Quick start: bounded-memory sampling
At firehose rates, a long rolling baseline blows the heap. sample({
stride: N }) decouples baseline length from event rate; chain it
between partitionBy and rolling:
// Per-host 1-in-10 stride feeding a per-host 5m baseline.
live
.partitionBy('host')
.sample({ stride: 10 })
.rolling('5m', { cpu_avg: 'avg', cpu_sd: 'stdev' });For visualization, the snapshot side ships reservoir sampling too — single-pass Algorithm R, sorted by key, fixed point count regardless of source size:
const points = series.sample({ reservoir: { size: 500 } }).toRows();
// 500 uncorrelated points drawn uniformly from the source.Performance
pond-ts is faster on every comparable operation, with no regressions —
a ~17x geometric-mean speedup across the measurable ops, plus a handful
of transforms (select / rename) that are effectively instant (O(1)
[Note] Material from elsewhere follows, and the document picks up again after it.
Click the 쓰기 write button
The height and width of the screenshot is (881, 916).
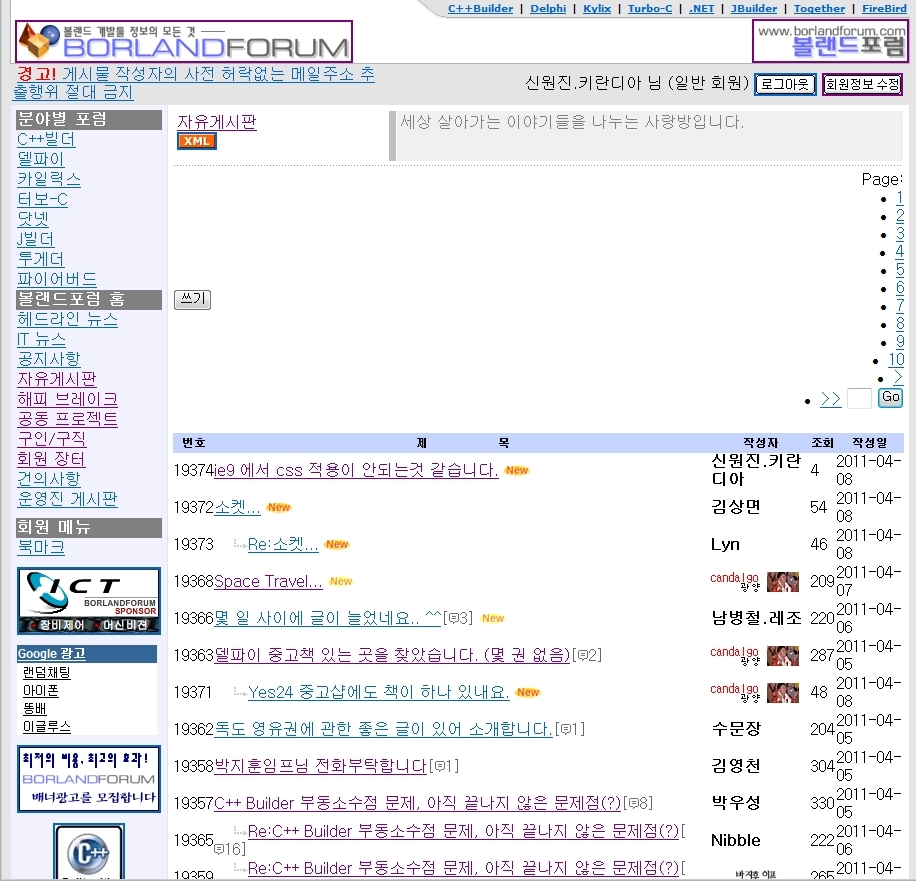coord(192,300)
column rebinds, below the timer's resolution). The advantage grows with data
size.
| Category | Speedup (N=16k) | Notes |
| ----------------- | ---------------------------------------------------- | --------------------------------------------- |
| Rate | ~120x | Single columnar walk vs Pipeline |
| Fill | 77–87x | Single columnar pass vs Pipeline per strategy |
| Aggregation | 57–82x | O(N+B) bucketing vs O(N×B) Pipeline |
| Statistics | 18–80x | Typed-array reduce vs ImmutableJS iteration |
| Alignment | 42x | Forward cursor vs repeated binary search |
| Construction | 13x | Columnar intake vs ImmutableJS wrapping |
| Chained | 8x | Derived constructors vs per-step Pipeline |
| Transforms | select/rename instant; collapse 30x; map ~4x | Column reshapes vs Pipeline |
| Event access | 6x | Array indexing vs ImmutableJS get() |
| Serialization | 4x | Lightweight columnar representation |
See the full benchmark results for detailed numbers. Run locally:
npm run build && node packages/core/bench/vs-pondjs.cjsDocumentation
The full guide is at https://pjm17971.github.io/pond-ts/.
- Start here — five-minute walkthrough with batch, live, and React examples.
- Concepts — temporal keys, sequences, windowing, partitioning, triggers, late data.
- Transforms reference — every batch operator (queries, aggregation, alignment, rolling, smoothing, sampling, cleaning, reshape, anomaly detection).
- Live reference
—
LiveSeries, live transforms, triggering. - How-to guides — building a dashboard, ingesting messy data.
- API reference (auto-generated) — TypeDoc output, every public class and method.
- CHANGELOG — what shipped in each release.
Examples
- pond-ts-dashboard — a working React dashboard that streams synthetic per-host CPU / request metrics, computes per-host rolling baselines, flags anomalies against ±σ bands, and renders everything as live line and bar charts (~600 lines of TypeScript). Walked through end-to-end in Building a dashboard.
Develop
The repo is an npm-workspaces monorepo with two published packages
(pond-ts, @pond-ts/react). Node 18+ for runtime; Node 20+ for the
docs site (Docusaurus).
npm install # one-time, hoists deps for both packages
npm run build # build both packages
npm test # runtime + type-level tests on both packages
npm run format # prettier write across the repo
npm run verify # format check + build + test (CI parity)packages/core/ is the pond-ts package; packages/react/ is
@pond-ts/react. Docs live in website/.